Echo the items from the line with "The image size" up to and including the line with "This screenshot has", word for word. Omit the pictures from your reply.

- _Records to use_:
%%

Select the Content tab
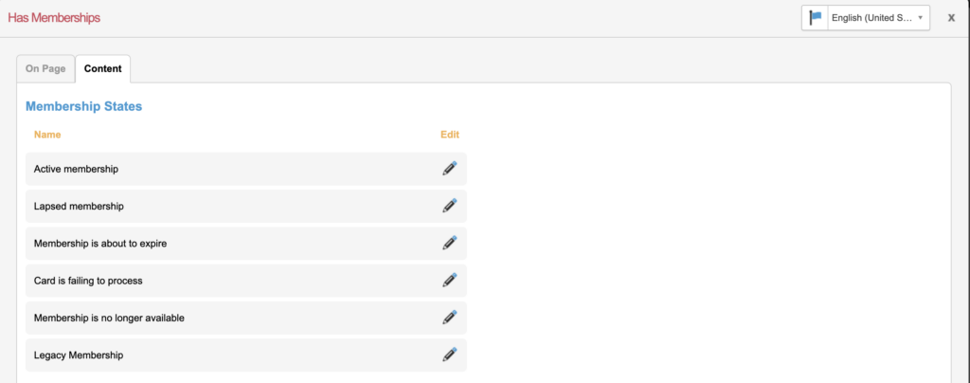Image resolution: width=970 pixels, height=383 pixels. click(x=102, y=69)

%%
%%

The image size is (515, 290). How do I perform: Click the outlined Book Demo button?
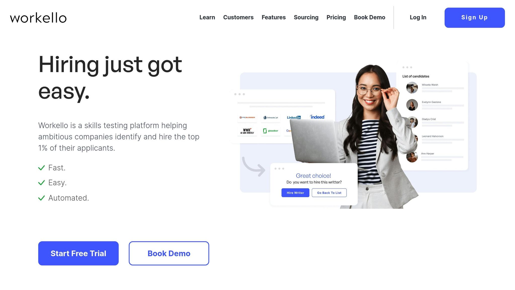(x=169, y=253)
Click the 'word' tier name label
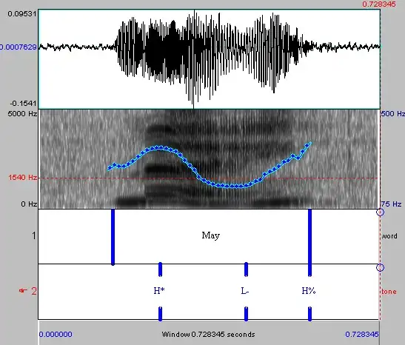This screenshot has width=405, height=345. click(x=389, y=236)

%%

- _Response for this exercise_:
The image size is (515, 290). How do I perform: Click the outlined Book Demo button?
(x=169, y=253)
Click the 'word' tier name label
This screenshot has width=405, height=345. click(x=389, y=236)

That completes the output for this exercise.